Not even Heisman Trophy winner Eric Crouch, who had 114 yards on 22 carries, could save Nebraska on this night. The idea was to wear down the UM defense, pound the ball up the middle and with the option. But the Hurricanes, who led the nation in scoring defense, were up to the task, not allowing a Nebraska score until 2:39 remained in the third quarter. By then, UM led 34-7.

"It's probably the best defense I've come across as a college athlete," said Crouch, who completed 5 of 15 passes for 62 yards and had an interception returned for a touchdown. "They just have a lot of talent, a lot of great players."

By halftime, Miami quarterback Ken Dorsey had 258 passing yards and three touchdowns and went on to set a school bowl record for passing with 362 yards. Receiver Andre Johnson had seven catches for 199 yards and two scores, setting a Rose Bowl record in the process. Dorsey and Johnson were named co-MVPs.

"Today I came out, I felt like I had something to prove," Johnson said. "I brought my A game, all my teammates brought their A games, they are all MVPs."

A wide-open Johnson caught a 49-yard touchdown for a 7-0 lead, and Clinton Portis followed with a juking, tackle-breaking 39-yard touchdown run for a 14-0 advantage. Portis finished with 104 yards on 20 carries. Then it got ugly.

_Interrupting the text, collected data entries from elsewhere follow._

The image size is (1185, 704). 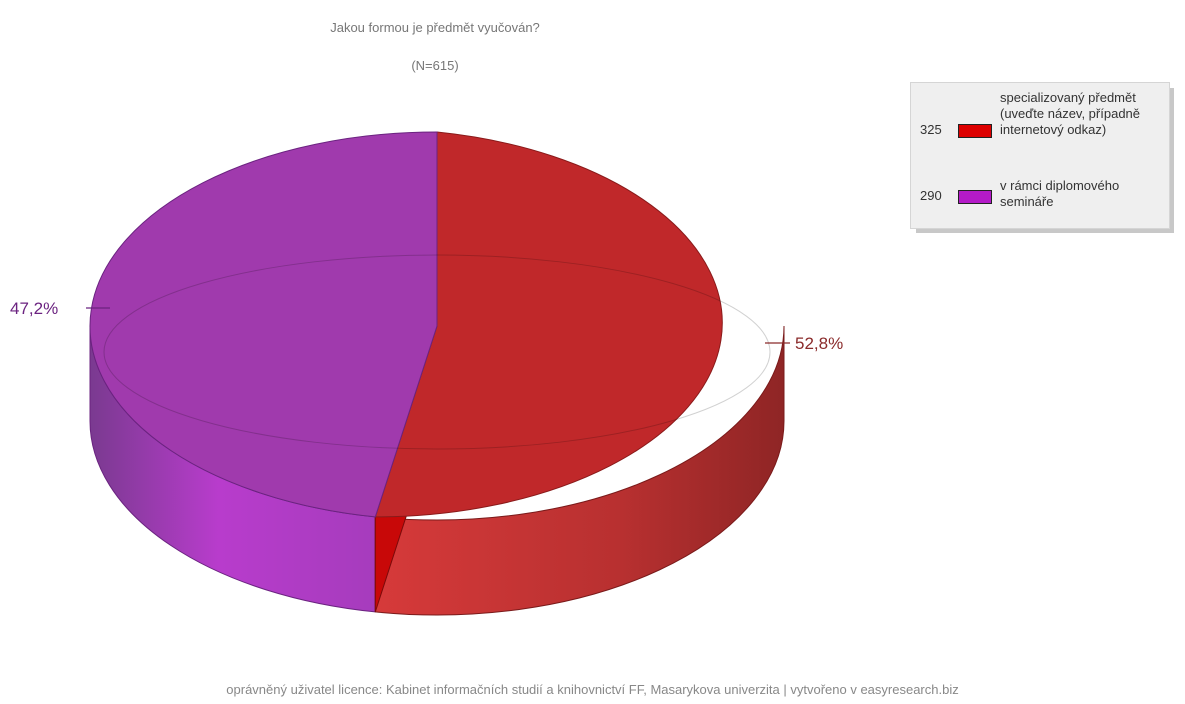 I want to click on legend-item-seminar: 290 v rámci diplomového semináře, so click(x=1045, y=194).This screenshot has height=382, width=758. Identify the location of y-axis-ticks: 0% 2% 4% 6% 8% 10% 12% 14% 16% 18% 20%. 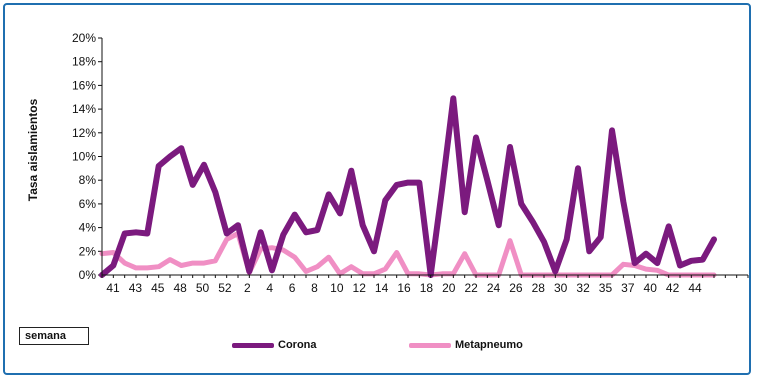
(87, 156).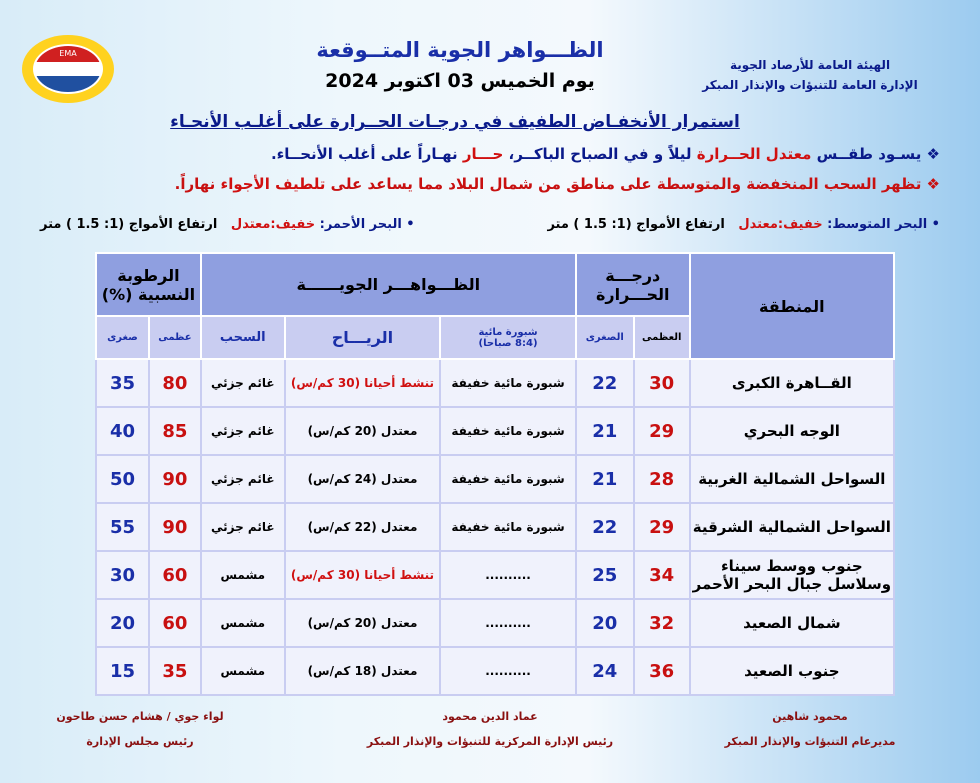  I want to click on text: تلطيف الأجواء, so click(273, 184).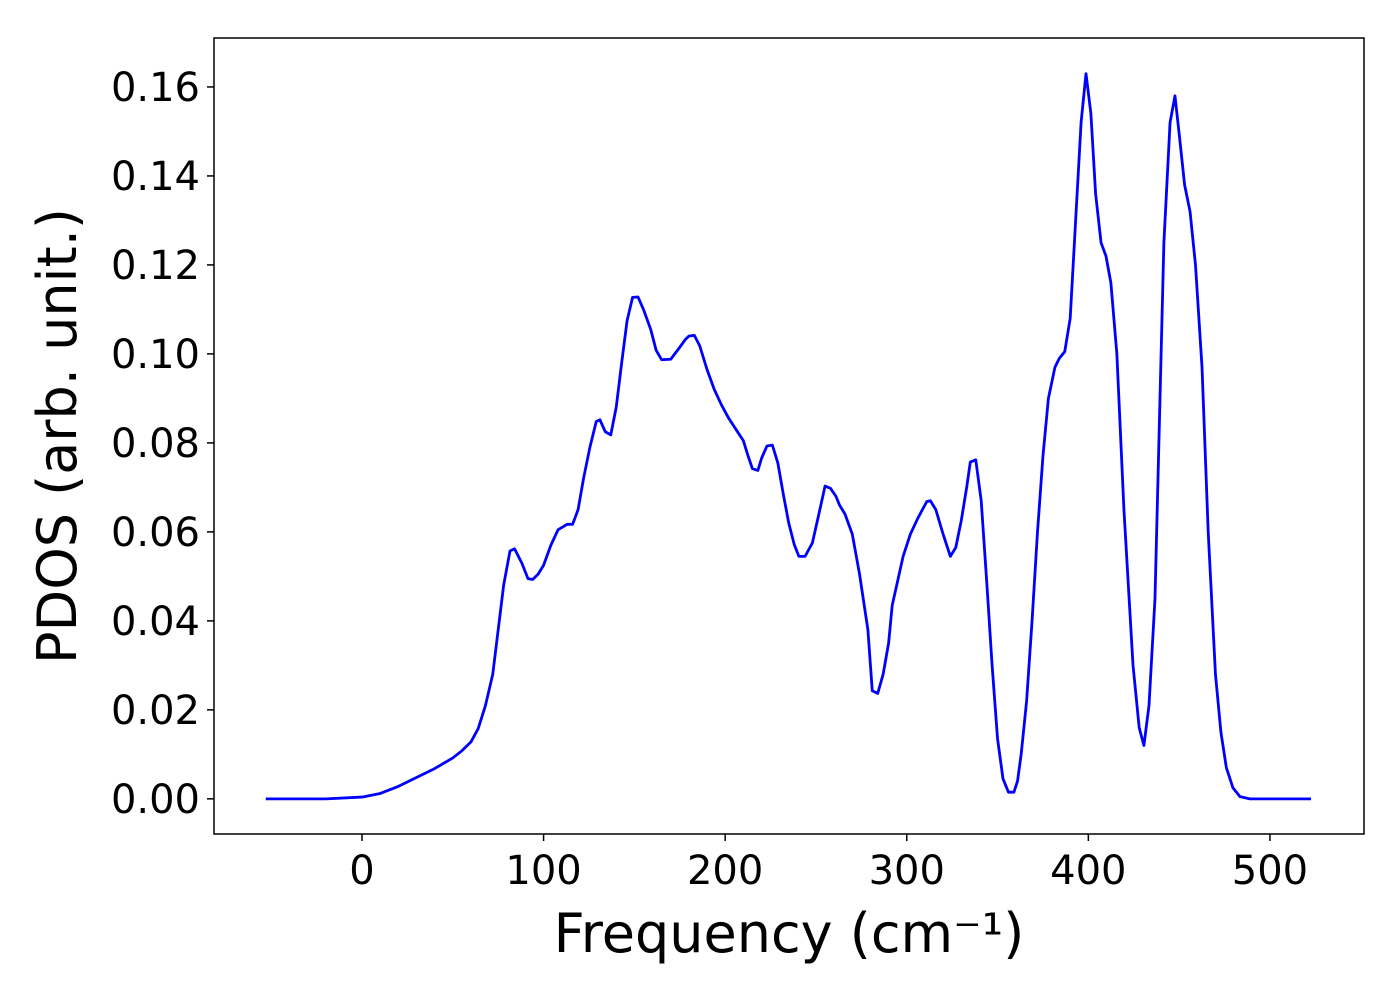 Image resolution: width=1400 pixels, height=1000 pixels. What do you see at coordinates (1088, 871) in the screenshot?
I see `x-tick-label: 400` at bounding box center [1088, 871].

UM safety James Lewis picked off a pass tipped by Wistrom and returned it 47 yards for a touchdown. UM scored again on its next possession, with Dorsey hitting tight end Jeremy Shockey for a 21-yard score and a 27-0 lead. And when Dorsey found Johnson again for an 8-yard touchdown, UM had a 34-0 lead -- at halftime.

The 'Canes were seemingly trying to win two national titles in one. Believing they should have played for it all last January, the 'Canes were on a mission ever since.

Snubbed by the BCS last year, it was their stated goal to win every game, take all the computers and computations out of the system. Go undefeated, they said, and we'll play for the national championship.

That is the lesson to be learned by Oregon, the team that today feels the most jilted. Ranked No. 2 in the country, the Ducks didn't get a shot at No. 1 because of the BCS. Then they stomped No. 3 Colorado 38-16 on Tuesday in the Fiesta Bowl -- the same Colorado team that romped Nebraska, leading to all the controversy.

The Hurricanes were shedding no tears for the Ducks.

"We used all last year as motivation," Reed said. "Now they have a motivator."

It worked pretty well for the Hurricanes.